**DATA TO USE**

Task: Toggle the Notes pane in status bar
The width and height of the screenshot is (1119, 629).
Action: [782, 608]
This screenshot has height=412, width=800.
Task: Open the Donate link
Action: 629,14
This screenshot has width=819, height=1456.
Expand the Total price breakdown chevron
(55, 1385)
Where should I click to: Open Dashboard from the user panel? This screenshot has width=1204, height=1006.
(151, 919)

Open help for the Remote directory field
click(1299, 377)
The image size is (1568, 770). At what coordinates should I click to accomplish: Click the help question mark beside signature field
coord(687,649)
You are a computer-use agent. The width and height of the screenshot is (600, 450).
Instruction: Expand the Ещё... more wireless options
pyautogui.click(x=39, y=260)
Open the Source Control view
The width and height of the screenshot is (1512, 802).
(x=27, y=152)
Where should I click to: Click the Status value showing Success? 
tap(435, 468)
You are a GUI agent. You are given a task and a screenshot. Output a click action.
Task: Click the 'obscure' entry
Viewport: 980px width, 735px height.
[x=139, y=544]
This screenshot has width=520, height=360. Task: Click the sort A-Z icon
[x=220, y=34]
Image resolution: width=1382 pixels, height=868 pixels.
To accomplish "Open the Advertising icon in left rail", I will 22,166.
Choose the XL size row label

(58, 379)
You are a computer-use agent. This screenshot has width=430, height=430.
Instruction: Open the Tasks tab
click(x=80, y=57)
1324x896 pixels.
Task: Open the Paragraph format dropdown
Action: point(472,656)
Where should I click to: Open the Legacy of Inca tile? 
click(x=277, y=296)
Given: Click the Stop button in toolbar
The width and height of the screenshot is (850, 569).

**ABOUT THIS EXERCISE**
Nothing but the lines above from the one containing "You are a computer-use agent. The" through the one containing "Task: Click the 'obscure' entry" should appear in the answer, each repeated exactly.

**SOLUTION TO THE EXERCISE**
You are a computer-use agent. The width and height of the screenshot is (600, 450).
Instruction: Expand the Ещё... more wireless options
pyautogui.click(x=39, y=260)
Open the Source Control view
The width and height of the screenshot is (1512, 802).
(x=27, y=152)
Where should I click to: Click the Status value showing Success? 
tap(435, 468)
You are a GUI agent. You are given a task and a screenshot. Output a click action.
Task: Click the 'obscure' entry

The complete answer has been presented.